Il successo dei prodotti nostrani, è stato possibile anche grazie a novità alimentari che un tempo erano patrimonio esclusivo di altre nazioni, tra cui la birra il cui valore delle esportazioni è triplicato (+206%) conquistando i mercati di paesi tradizionalmente produttori come la Gran Bretagna o Germania, ed il caviale, che in un decennio è passato da zero a 11,2 milioni di euro, invadendo le tavole della Russia prima di essere bloccato dall’embargo legato alla crisi Ucraina.

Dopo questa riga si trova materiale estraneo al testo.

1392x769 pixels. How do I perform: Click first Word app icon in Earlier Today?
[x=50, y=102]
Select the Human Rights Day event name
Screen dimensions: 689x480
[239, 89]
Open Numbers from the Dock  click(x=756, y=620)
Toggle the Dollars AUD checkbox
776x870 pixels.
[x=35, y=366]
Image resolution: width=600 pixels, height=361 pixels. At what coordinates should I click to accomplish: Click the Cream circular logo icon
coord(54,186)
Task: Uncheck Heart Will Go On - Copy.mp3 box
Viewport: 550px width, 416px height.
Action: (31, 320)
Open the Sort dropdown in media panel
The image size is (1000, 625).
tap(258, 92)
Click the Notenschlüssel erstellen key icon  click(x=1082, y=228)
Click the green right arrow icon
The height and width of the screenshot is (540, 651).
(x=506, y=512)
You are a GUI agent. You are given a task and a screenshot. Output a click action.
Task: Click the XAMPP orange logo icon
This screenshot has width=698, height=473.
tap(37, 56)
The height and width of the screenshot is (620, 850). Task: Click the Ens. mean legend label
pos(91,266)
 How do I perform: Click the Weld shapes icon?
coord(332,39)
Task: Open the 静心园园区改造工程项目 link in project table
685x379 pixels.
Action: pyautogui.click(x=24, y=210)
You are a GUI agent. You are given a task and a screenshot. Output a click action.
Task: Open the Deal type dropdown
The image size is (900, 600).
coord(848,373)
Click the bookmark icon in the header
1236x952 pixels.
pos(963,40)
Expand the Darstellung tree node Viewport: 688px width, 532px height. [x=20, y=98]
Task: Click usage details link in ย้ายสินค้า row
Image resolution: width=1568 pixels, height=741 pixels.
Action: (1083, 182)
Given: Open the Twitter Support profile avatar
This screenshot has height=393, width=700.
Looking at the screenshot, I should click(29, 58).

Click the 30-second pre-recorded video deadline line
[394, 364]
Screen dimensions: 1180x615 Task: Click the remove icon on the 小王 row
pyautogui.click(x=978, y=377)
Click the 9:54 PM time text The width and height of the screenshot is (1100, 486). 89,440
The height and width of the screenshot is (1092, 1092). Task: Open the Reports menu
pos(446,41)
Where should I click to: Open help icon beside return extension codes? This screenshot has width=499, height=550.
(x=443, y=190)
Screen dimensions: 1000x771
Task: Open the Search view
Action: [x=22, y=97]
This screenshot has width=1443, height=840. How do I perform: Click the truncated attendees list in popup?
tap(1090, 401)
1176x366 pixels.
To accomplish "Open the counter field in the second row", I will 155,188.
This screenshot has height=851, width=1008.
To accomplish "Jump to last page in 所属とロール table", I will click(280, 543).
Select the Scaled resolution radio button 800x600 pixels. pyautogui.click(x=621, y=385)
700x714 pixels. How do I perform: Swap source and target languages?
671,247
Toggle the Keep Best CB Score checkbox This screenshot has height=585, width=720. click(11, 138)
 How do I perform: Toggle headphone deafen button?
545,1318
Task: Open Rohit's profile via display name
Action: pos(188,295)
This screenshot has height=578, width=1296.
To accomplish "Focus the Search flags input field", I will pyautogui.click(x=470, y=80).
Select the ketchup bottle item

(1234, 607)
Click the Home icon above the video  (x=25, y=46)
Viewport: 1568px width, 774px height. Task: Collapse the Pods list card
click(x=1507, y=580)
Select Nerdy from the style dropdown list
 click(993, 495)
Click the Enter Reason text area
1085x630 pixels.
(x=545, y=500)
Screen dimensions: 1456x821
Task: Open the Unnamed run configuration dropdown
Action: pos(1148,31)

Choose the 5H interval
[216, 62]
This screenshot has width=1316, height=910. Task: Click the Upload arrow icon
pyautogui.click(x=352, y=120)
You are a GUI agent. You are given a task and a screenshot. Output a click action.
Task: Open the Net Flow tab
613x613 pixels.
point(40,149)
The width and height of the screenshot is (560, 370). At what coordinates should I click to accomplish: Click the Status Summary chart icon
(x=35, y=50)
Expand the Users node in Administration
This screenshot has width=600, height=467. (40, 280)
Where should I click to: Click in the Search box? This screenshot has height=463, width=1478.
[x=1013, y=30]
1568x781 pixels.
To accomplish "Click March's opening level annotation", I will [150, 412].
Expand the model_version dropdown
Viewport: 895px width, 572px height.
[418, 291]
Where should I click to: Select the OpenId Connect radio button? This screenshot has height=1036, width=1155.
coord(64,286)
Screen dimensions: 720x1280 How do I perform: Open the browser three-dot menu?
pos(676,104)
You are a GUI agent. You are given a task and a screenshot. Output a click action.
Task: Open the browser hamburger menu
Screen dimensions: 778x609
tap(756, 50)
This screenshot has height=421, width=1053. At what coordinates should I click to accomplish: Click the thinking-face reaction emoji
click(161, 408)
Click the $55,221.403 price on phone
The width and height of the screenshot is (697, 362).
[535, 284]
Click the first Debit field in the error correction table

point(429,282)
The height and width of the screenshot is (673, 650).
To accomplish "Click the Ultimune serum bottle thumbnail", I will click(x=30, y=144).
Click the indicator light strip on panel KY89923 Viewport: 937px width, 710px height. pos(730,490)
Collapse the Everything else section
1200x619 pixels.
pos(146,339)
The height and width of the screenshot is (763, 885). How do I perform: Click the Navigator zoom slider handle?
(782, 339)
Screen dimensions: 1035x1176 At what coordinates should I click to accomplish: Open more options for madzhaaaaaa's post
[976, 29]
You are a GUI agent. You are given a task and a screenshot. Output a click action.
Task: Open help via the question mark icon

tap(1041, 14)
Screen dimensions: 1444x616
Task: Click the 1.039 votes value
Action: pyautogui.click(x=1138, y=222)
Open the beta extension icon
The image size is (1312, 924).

Triplicata (+201 per cento) pure l’esportazione di funghi freschi o lavorati.
In ogni caso a trainare l'export è ancora, naturalmente, il vino, ambasciatore principe del made in Italy, che fa registrare un aumento dell’80 per cento nel decennio per raggiungere nel 2015 un valore delle esportazioni di 5,4 miliardi che lo colloca al primo posto tra i prodotti della tavola Made in Italy all’estero.
Al secondo posto si posiziona l’ortofrutta fresca con un valore stimato in 4,4 miliardi nel 2015 ma con una crescita più ridotta e pari al 55% mentre al terzo posto sul podio sale la pasta che taglia il traguardo dei 2,4 miliardi per effetto di una crescita del 82% nel decennio.
Nella top five ci sono anche i formaggi che hanno raggiunto un export stimato a 2,3 miliardi con un balzo del 95% in dieci anni mentre la classica "pummarola" fa salire la voce pomodori trasformati a 1,5 miliardi (+88% nel decennio).
A determinare l’ottima performance dell’agroalimentare italiano sono stati però anche l’olio di oliva che è aumentato del 24% nel periodo considerato per raggiungere 1,4 miliardi a pari merito con i salumi.